What to do = Using the listing below, set down exactly the lines starting at the line that contains "here (295, 1726)" and ending at the line that contains "Screenshot is 768x1024.", both included, and no others.
########################################
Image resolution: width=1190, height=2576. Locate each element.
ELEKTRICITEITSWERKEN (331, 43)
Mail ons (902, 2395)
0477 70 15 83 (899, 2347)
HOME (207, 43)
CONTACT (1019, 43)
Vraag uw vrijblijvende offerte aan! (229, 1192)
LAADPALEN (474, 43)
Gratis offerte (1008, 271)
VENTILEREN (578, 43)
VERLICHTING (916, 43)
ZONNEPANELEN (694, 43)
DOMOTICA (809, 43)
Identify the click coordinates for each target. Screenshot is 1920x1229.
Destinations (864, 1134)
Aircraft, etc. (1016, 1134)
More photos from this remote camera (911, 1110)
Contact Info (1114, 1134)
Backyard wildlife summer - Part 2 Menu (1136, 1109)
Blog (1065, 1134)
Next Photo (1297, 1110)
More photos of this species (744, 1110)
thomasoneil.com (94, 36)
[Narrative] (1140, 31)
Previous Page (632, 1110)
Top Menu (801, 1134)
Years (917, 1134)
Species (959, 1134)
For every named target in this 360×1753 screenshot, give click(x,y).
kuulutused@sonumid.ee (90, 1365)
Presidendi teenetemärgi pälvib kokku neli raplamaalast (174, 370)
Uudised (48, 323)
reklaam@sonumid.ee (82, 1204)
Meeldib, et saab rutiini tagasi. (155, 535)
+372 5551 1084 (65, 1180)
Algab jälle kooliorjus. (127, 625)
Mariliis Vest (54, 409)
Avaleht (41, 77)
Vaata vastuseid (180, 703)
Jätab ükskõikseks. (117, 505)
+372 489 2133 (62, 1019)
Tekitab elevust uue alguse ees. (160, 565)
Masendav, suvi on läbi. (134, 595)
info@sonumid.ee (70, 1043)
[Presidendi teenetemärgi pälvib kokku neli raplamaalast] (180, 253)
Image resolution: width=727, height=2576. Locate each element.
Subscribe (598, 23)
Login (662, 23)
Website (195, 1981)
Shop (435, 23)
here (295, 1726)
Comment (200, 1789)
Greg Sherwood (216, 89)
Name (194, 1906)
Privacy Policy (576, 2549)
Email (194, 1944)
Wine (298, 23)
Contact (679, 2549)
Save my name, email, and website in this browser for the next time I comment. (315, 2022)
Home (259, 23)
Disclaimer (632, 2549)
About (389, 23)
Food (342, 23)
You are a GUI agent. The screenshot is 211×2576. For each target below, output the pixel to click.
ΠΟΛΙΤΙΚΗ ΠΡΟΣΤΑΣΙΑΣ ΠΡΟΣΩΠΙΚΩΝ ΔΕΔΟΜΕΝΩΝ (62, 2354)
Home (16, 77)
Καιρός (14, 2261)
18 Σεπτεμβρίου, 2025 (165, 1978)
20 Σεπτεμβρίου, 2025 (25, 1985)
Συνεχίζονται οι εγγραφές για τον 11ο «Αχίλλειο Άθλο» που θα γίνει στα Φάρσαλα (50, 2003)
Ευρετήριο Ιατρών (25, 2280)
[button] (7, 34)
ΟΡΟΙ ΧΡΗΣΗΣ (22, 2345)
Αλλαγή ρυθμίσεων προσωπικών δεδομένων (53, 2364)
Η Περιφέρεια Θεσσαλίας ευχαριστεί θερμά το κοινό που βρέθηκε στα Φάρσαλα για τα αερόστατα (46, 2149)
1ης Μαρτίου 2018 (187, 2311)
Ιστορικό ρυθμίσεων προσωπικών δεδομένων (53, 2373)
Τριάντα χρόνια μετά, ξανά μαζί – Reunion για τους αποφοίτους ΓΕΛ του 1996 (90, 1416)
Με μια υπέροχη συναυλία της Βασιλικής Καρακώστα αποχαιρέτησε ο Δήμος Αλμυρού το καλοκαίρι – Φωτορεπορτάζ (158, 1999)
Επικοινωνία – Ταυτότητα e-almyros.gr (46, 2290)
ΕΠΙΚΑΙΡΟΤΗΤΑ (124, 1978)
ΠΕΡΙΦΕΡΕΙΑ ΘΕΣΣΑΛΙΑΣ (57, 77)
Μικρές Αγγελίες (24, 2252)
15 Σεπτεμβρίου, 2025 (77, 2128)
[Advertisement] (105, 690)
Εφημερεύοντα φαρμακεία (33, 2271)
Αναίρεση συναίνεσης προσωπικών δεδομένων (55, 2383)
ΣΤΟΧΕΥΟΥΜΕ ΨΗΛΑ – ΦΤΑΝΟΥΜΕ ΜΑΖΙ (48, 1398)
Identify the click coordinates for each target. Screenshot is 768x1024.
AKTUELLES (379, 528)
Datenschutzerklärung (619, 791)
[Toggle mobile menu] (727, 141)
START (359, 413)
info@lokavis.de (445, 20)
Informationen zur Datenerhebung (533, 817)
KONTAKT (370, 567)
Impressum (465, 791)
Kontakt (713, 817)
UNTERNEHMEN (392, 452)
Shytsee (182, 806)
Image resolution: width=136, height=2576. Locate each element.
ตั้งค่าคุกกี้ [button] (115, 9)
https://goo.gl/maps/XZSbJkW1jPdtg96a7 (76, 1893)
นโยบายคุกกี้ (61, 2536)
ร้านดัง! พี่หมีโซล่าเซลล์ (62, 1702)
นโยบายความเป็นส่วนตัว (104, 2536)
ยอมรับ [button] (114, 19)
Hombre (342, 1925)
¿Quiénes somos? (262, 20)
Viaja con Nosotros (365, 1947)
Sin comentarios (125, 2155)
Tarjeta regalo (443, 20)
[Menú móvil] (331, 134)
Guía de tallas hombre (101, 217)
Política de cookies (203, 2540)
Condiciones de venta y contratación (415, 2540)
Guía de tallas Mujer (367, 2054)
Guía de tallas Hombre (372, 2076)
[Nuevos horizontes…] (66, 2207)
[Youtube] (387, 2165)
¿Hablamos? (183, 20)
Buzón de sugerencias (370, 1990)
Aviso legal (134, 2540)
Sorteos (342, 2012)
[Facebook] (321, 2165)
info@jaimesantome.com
########################################
Response to the exercise =
here (295, 1726)
Comment (200, 1789)
Greg Sherwood (216, 89)
Name (194, 1906)
Privacy Policy (576, 2549)
Email (194, 1944)
Wine (298, 23)
Contact (679, 2549)
Save my name, email, and website in this browser for the next time I comment. (315, 2022)
Home (259, 23)
Disclaimer (632, 2549)
About (389, 23)
Food (342, 23)
You are a GUI agent. The screenshot is 211×2576. For each target below, output the pixel to click.
ΠΟΛΙΤΙΚΗ ΠΡΟΣΤΑΣΙΑΣ ΠΡΟΣΩΠΙΚΩΝ ΔΕΔΟΜΕΝΩΝ (62, 2354)
Home (16, 77)
Καιρός (14, 2261)
18 Σεπτεμβρίου, 2025 (165, 1978)
20 Σεπτεμβρίου, 2025 (25, 1985)
Συνεχίζονται οι εγγραφές για τον 11ο «Αχίλλειο Άθλο» που θα γίνει στα Φάρσαλα (50, 2003)
Ευρετήριο Ιατρών (25, 2280)
[button] (7, 34)
ΟΡΟΙ ΧΡΗΣΗΣ (22, 2345)
Αλλαγή ρυθμίσεων προσωπικών δεδομένων (53, 2364)
Η Περιφέρεια Θεσσαλίας ευχαριστεί θερμά το κοινό που βρέθηκε στα Φάρσαλα για τα αερόστατα (46, 2149)
1ης Μαρτίου 2018 (187, 2311)
Ιστορικό ρυθμίσεων προσωπικών δεδομένων (53, 2373)
Τριάντα χρόνια μετά, ξανά μαζί – Reunion για τους αποφοίτους ΓΕΛ του 1996 (90, 1416)
Με μια υπέροχη συναυλία της Βασιλικής Καρακώστα αποχαιρέτησε ο Δήμος Αλμυρού το καλοκαίρι – Φωτορεπορτάζ (158, 1999)
Επικοινωνία – Ταυτότητα e-almyros.gr (46, 2290)
ΕΠΙΚΑΙΡΟΤΗΤΑ (124, 1978)
ΠΕΡΙΦΕΡΕΙΑ ΘΕΣΣΑΛΙΑΣ (57, 77)
Μικρές Αγγελίες (24, 2252)
15 Σεπτεμβρίου, 2025 (77, 2128)
[Advertisement] (105, 690)
Εφημερεύοντα φαρμακεία (33, 2271)
Αναίρεση συναίνεσης προσωπικών δεδομένων (55, 2383)
ΣΤΟΧΕΥΟΥΜΕ ΨΗΛΑ – ΦΤΑΝΟΥΜΕ ΜΑΖΙ (48, 1398)
Identify the click coordinates for each target. Screenshot is 768x1024.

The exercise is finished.